EXERCISE DIRECTIONS:
Please retype the listing below word for word and exclude its images.

RECORDS FOR PROCESSING:
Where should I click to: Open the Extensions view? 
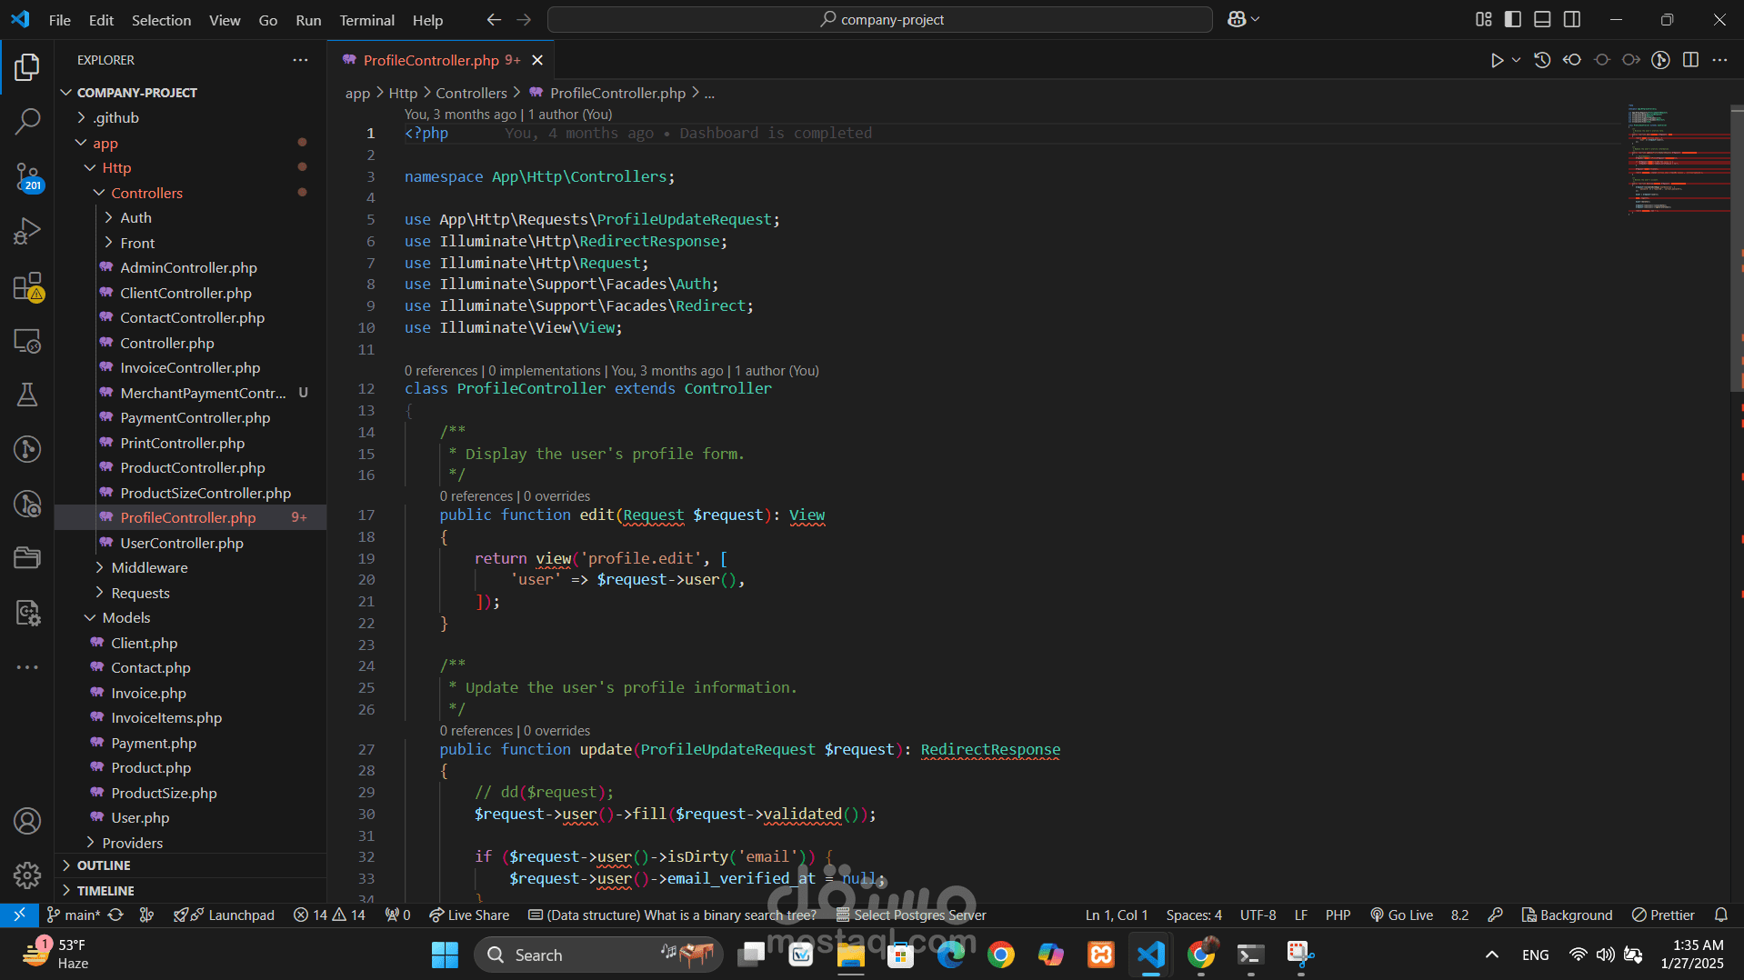(x=27, y=286)
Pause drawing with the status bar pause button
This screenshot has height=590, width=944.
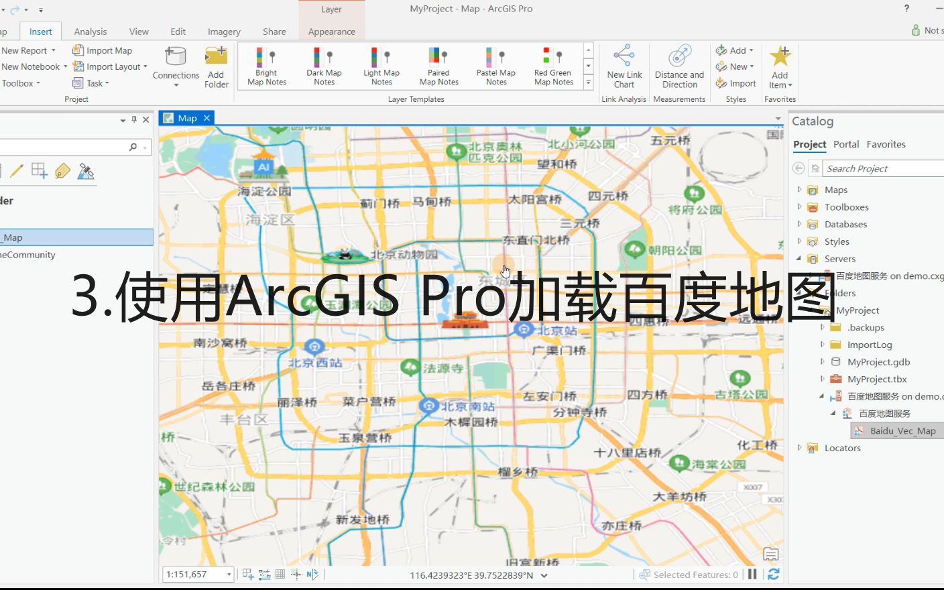(752, 574)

RESULT OF THE TASK:
Where should I click to: Open the Extensions view? 
(x=27, y=286)
Pause drawing with the status bar pause button
This screenshot has height=590, width=944.
(752, 574)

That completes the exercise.